## THE TASK
Give back the entries below verbatim.
*** Opening of MATERIAL FOR THE TASK ***
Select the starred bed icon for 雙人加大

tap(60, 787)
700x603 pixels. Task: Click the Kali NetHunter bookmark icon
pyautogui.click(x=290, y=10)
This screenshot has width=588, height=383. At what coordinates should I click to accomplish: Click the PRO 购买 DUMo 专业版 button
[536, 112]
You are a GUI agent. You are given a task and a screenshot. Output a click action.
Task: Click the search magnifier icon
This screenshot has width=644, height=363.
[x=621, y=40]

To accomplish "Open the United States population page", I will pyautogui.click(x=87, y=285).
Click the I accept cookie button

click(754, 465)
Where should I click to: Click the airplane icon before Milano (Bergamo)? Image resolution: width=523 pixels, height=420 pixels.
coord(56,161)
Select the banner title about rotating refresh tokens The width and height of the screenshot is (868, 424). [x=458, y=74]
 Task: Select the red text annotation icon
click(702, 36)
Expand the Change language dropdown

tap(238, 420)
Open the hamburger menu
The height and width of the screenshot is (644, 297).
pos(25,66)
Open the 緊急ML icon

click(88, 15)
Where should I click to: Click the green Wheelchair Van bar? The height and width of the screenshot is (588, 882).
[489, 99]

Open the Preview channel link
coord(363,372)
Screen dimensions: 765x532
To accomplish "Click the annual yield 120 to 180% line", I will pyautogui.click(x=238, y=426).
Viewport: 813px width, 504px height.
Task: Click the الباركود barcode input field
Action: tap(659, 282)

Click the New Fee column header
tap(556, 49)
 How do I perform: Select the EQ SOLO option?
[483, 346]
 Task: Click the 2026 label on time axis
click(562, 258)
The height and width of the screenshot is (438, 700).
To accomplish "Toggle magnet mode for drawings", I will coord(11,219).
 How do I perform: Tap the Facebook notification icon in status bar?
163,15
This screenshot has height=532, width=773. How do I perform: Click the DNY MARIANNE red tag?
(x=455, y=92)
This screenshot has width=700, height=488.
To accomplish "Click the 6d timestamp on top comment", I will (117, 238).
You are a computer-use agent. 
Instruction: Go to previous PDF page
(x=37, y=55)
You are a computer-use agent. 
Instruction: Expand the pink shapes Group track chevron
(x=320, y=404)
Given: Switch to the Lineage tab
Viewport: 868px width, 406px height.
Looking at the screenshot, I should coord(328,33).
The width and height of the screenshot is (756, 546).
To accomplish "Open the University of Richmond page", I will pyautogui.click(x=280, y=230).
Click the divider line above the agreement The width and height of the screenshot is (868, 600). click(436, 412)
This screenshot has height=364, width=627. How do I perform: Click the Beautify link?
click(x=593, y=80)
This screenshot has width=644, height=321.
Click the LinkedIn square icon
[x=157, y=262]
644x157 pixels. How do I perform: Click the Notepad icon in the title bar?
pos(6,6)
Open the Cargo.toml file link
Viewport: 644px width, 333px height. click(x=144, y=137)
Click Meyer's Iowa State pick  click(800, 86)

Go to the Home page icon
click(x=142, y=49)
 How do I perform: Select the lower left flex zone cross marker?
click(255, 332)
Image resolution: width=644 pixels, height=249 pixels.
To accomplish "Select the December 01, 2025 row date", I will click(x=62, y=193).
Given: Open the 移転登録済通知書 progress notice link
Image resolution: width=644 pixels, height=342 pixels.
*** Close of MATERIAL FOR THE TASK ***
## THE ANSWER
Select the starred bed icon for 雙人加大

tap(60, 787)
700x603 pixels. Task: Click the Kali NetHunter bookmark icon
pyautogui.click(x=290, y=10)
This screenshot has width=588, height=383. At what coordinates should I click to accomplish: Click the PRO 购买 DUMo 专业版 button
[536, 112]
You are a GUI agent. You are given a task and a screenshot. Output a click action.
Task: Click the search magnifier icon
This screenshot has width=644, height=363.
[x=621, y=40]

To accomplish "Open the United States population page", I will pyautogui.click(x=87, y=285).
Click the I accept cookie button

click(754, 465)
Where should I click to: Click the airplane icon before Milano (Bergamo)? Image resolution: width=523 pixels, height=420 pixels.
coord(56,161)
Select the banner title about rotating refresh tokens The width and height of the screenshot is (868, 424). [x=458, y=74]
 Task: Select the red text annotation icon
click(702, 36)
Expand the Change language dropdown

tap(238, 420)
Open the hamburger menu
The height and width of the screenshot is (644, 297).
pos(25,66)
Open the 緊急ML icon

click(88, 15)
Where should I click to: Click the green Wheelchair Van bar? The height and width of the screenshot is (588, 882).
[489, 99]

Open the Preview channel link
coord(363,372)
Screen dimensions: 765x532
To accomplish "Click the annual yield 120 to 180% line", I will pyautogui.click(x=238, y=426).
Viewport: 813px width, 504px height.
Task: Click the الباركود barcode input field
Action: tap(659, 282)

Click the New Fee column header
tap(556, 49)
 How do I perform: Select the EQ SOLO option?
[483, 346]
 Task: Click the 2026 label on time axis
click(562, 258)
The height and width of the screenshot is (438, 700).
To accomplish "Toggle magnet mode for drawings", I will coord(11,219).
 How do I perform: Tap the Facebook notification icon in status bar?
163,15
This screenshot has height=532, width=773. How do I perform: Click the DNY MARIANNE red tag?
(x=455, y=92)
This screenshot has width=700, height=488.
To accomplish "Click the 6d timestamp on top comment", I will (117, 238).
You are a computer-use agent. 
Instruction: Go to previous PDF page
(x=37, y=55)
You are a computer-use agent. 
Instruction: Expand the pink shapes Group track chevron
(x=320, y=404)
Given: Switch to the Lineage tab
Viewport: 868px width, 406px height.
Looking at the screenshot, I should coord(328,33).
The width and height of the screenshot is (756, 546).
To accomplish "Open the University of Richmond page", I will pyautogui.click(x=280, y=230).
Click the divider line above the agreement The width and height of the screenshot is (868, 600). click(436, 412)
This screenshot has height=364, width=627. How do I perform: Click the Beautify link?
click(x=593, y=80)
This screenshot has width=644, height=321.
Click the LinkedIn square icon
[x=157, y=262]
644x157 pixels. How do I perform: Click the Notepad icon in the title bar?
pos(6,6)
Open the Cargo.toml file link
Viewport: 644px width, 333px height. click(x=144, y=137)
Click Meyer's Iowa State pick  click(800, 86)

Go to the Home page icon
click(x=142, y=49)
 How do I perform: Select the lower left flex zone cross marker?
click(255, 332)
Image resolution: width=644 pixels, height=249 pixels.
To accomplish "Select the December 01, 2025 row date", I will click(x=62, y=193).
Given: Open the 移転登録済通知書 progress notice link
Image resolution: width=644 pixels, height=342 pixels.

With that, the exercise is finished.